[September 1, 2019] “Does not respond well to authority.” This was written in my friend Wilson’ first Officer Evaluation Report after one-year on the job as an Army Second Lieutenant. He was mad as hell about the comment but knew, deep down in his psyche, that it was true. His mom and dad would agree. He always had trouble with authority but now he was in charge of 33 young soldiers.
Being told what to do was not Wilson’s way of getting along in his new career. Military peers would say he was a bit of a rebel; that “Lieutenant Wilson R. wanted to be ‘asked’ to do something rather than ‘told’ to do it.” Such a comment was on his second evaluation and seemed to be a career-ender. His wife would tell people that he was a walking contradiction; being in a highly structured, top-down organization yet resisted orders, guidance, and even mentoring.
Yes, Wilson adapted. He always had a love-hate relationship with the Army and for several years he was on the verge of either quitting or being kicked out. I witnessed many soldiers like Wilson during my long career. These folks were often more creative, less amiable, and less analytical. Psychologists that treated him, found Wilson to be the kind of person you would like to have as a friend but structured environments grated against him.

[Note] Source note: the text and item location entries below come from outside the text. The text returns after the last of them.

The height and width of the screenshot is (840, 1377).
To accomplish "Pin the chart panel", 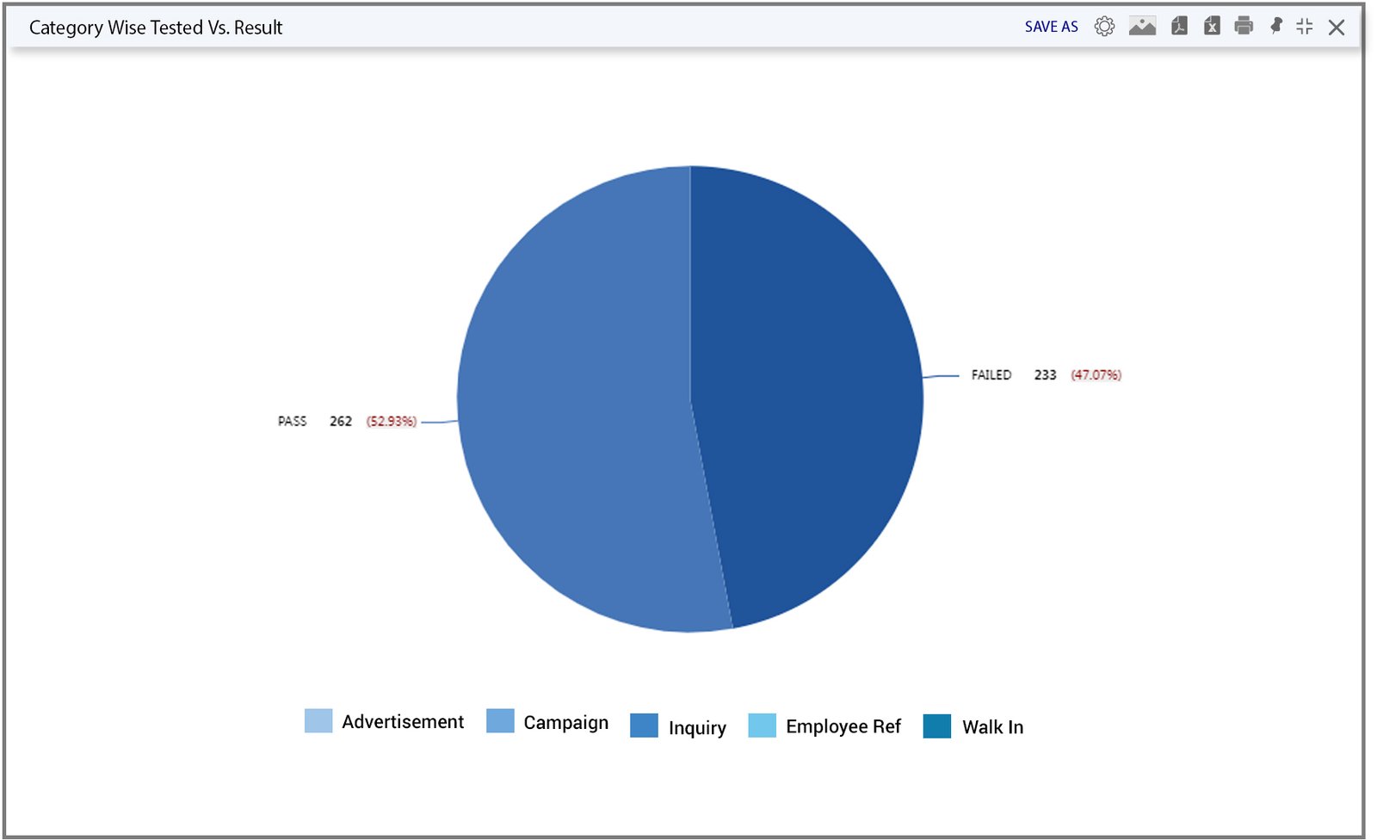I will click(x=1276, y=27).
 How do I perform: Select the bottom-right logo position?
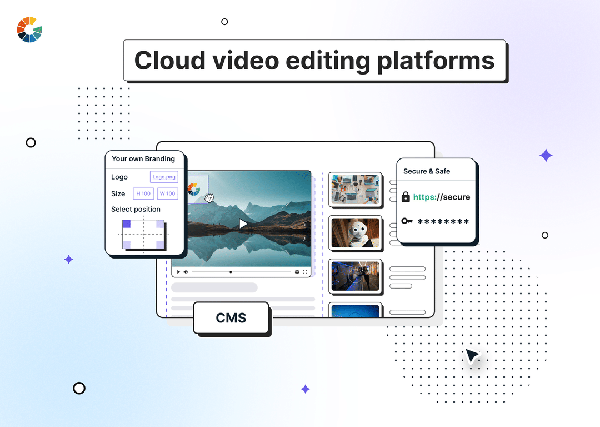[x=160, y=244]
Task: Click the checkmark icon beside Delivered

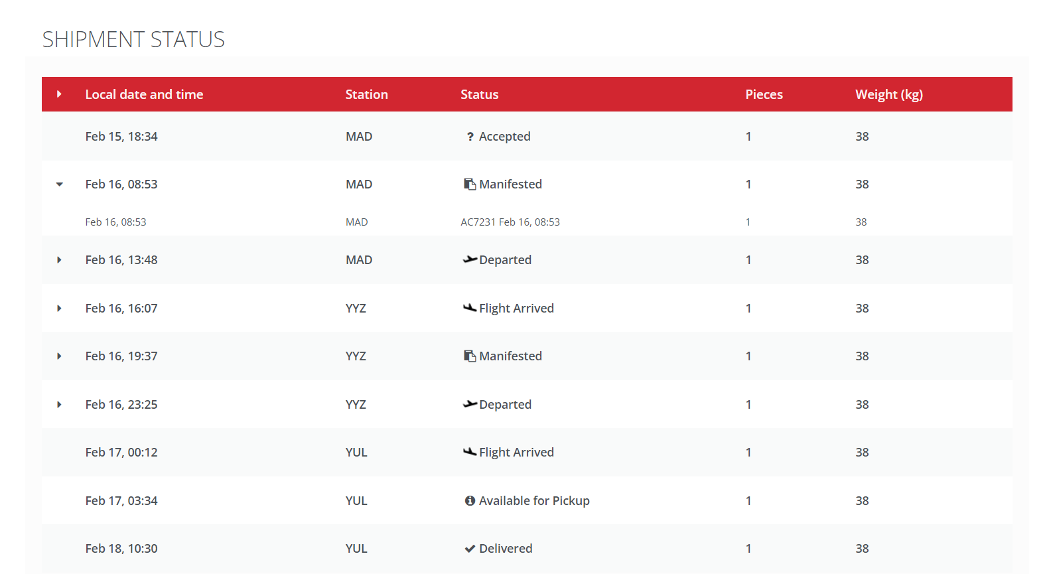Action: click(470, 549)
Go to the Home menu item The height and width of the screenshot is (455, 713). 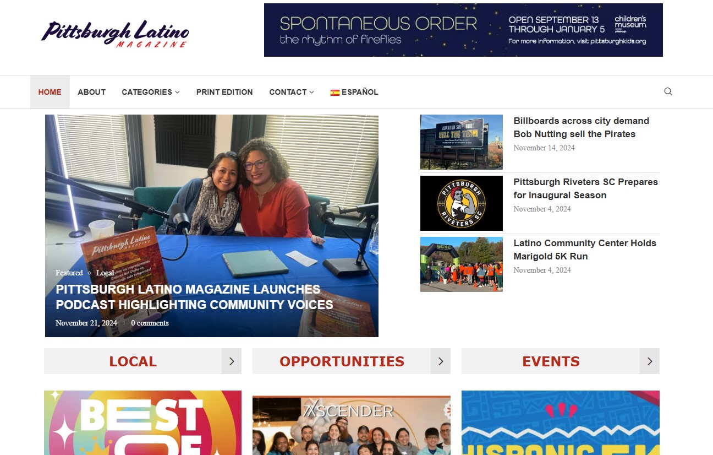pyautogui.click(x=50, y=92)
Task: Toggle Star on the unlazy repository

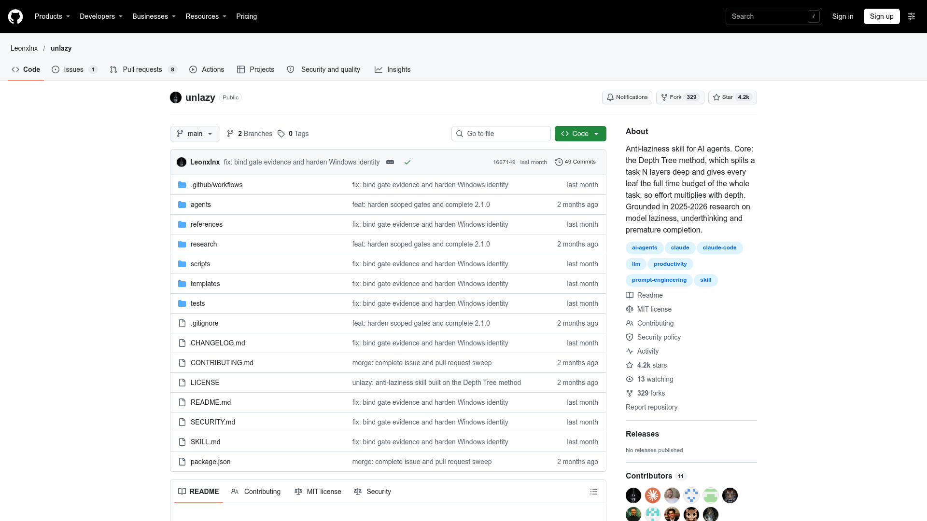Action: (x=732, y=97)
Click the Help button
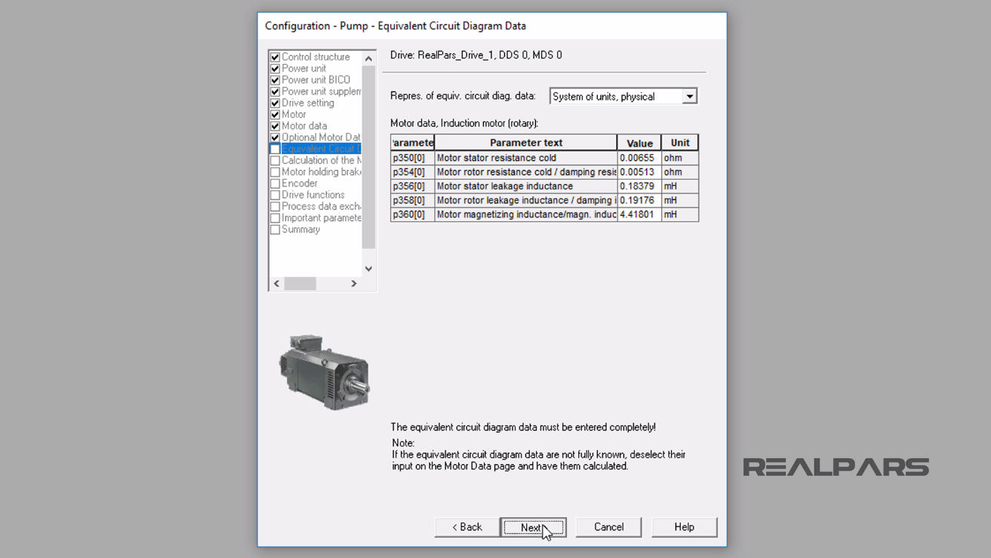 click(684, 527)
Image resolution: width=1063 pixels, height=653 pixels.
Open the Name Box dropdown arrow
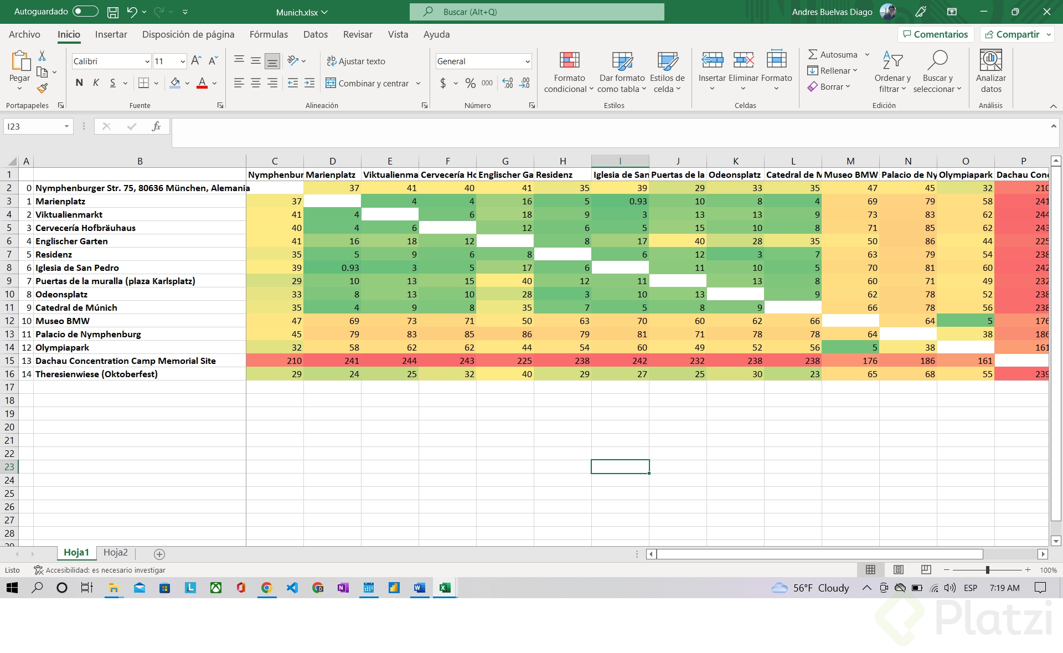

Initially, Wilson was an Infantry Officer in the U.S. Army. He struggled and seemed to never be happy. Until one day, an Instructor from the Fort Huachuca Intelligence Center happened to speak with Wilson. By chance, the Army happened upon a solution where they found the right spot for my good friend.
Wilson retired a full Colonel from active duty several years ago. I asked him what made the difference in his life and what he thought of the U.S. Army. Surprisingly, it was not the Intell instructor who made the difference but his wife. I think she mellowed him a bit. What he did say was that changing occupation skills from an Infantry officer to an Intelligence officer was a decision that allowed him to stay in the Army.
Wilson was one of those rare people who are leaders but who also have an anti-authority streak in them. For example, even giving orders to his subordinates grated on Wilson. In the Intelligence field, he had fewer people who worked for him. But because Wilson had an uncanny ability to “see” the whole picture from only a few disparate pieces of information, he was successful.
People can adapt to their job if they try or they can be lucky. Better sometimes to be lucky like Wilson – the anti-authority leader.